The Doomsday Clock reads two minutes to midnight for the first time since 1953. If last time was due to the H-bomb, this time the reason sits at the hands of the US stance on climate change. Nick Clay, Newton’s head of global income, finds faith in the markets and remains calm in the “red herring” of doom.

“The Doomsday Clock, that renowned indicator of the impending threat of “nuclear Armageddon and the end of humanity”, first published by the Bulletin of the Atomic Scientists in 1947, is currently showing it is two minutes to midnight.

The last time the clock hands sat at this time was in 1953 when the US military developed the hydrogen bomb.
Having evolved over the years to include wider threats to society, such as climate change, bioweapons, cybersecurity and the “cavalier and reckless language” used by Donald Trump, the clock is a widely accepted measure of the state of risk around the world and since the US withdrew from the Paris Agreement on climate change, that threat seems to have risen higher.

So, with such impending “doom”, how does a global fund manager – especially one focused on income – hold his nerve?

Nick Clay, head of the Newton Global Income strategy, is well practised at shutting out the noise, thanks, in part, to his process.

“What surprises me sometimes is that the markets don’t seem to care about Trump and everyone around him. They’ve given him a Teflon-like quality where none of the mud will ever stick. As such, I think the idea of imminent Armageddon is something of a red herring.”

Positive signs abound

He points to the fact that US markets continue to be in the black despite falls through the end of 2018, and Clay says much of the evidence supports the fact many investors remain certain of particular outcomes.
“They still believe rates will go up (albeit less rapidly), are certain the economy is humming along nicely, certain that company earnings will continue to come through.”

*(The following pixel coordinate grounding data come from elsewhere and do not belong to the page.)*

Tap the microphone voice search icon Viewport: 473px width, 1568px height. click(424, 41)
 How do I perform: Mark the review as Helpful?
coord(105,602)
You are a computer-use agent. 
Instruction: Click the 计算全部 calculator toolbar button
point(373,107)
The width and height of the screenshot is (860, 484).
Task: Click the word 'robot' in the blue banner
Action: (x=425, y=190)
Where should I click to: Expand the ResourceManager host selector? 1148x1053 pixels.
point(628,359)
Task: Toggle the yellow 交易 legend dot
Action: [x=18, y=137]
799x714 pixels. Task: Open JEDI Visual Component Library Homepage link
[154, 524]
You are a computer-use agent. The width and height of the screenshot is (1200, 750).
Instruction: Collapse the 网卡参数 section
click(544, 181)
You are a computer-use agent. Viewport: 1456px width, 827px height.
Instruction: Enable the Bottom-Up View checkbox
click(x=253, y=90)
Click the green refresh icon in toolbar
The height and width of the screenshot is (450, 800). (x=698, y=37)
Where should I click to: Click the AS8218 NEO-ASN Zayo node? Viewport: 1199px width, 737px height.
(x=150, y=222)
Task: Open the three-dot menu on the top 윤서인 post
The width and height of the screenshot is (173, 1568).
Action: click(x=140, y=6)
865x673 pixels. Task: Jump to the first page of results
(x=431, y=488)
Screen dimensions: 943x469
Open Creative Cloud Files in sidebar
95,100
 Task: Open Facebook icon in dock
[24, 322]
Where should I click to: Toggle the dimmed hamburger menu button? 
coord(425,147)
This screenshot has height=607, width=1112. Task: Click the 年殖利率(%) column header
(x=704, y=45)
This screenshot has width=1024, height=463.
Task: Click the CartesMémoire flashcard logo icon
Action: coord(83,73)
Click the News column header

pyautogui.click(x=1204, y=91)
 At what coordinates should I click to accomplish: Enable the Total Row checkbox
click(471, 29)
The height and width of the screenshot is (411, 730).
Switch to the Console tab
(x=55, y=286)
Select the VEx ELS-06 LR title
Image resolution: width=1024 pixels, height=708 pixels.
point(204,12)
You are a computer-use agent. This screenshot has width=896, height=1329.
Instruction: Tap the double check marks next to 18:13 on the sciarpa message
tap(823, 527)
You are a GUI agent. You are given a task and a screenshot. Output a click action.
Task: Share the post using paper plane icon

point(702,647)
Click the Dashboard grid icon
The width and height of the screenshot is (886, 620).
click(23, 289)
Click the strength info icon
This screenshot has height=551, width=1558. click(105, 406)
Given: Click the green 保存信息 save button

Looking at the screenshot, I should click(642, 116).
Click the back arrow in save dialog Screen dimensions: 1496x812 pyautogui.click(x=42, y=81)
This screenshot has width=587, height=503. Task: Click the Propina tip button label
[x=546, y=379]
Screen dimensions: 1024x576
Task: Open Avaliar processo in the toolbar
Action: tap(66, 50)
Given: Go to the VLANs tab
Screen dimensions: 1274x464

Perhaps a red herring is the case; the Doomsday Clock, Trump, trade wars, climate change and ensuing volatility create worrying newsflow, yet Clay says against this background noise, he remains unfazed, grateful to a strategy that encourages him to think in a contrarian fashion.

“It prevents us running with the herd; not always a fun place to be, because human instinct is to seek the comfort of the crowd,” he says.

So rather than being concerned with the Doomsday naysayers, he says if markets feel complacent about levels of risk then that is probably a time to focus on companies likely to survive over the longer term.

“2018 was a more volatile ride, compared with 2017,” he adds.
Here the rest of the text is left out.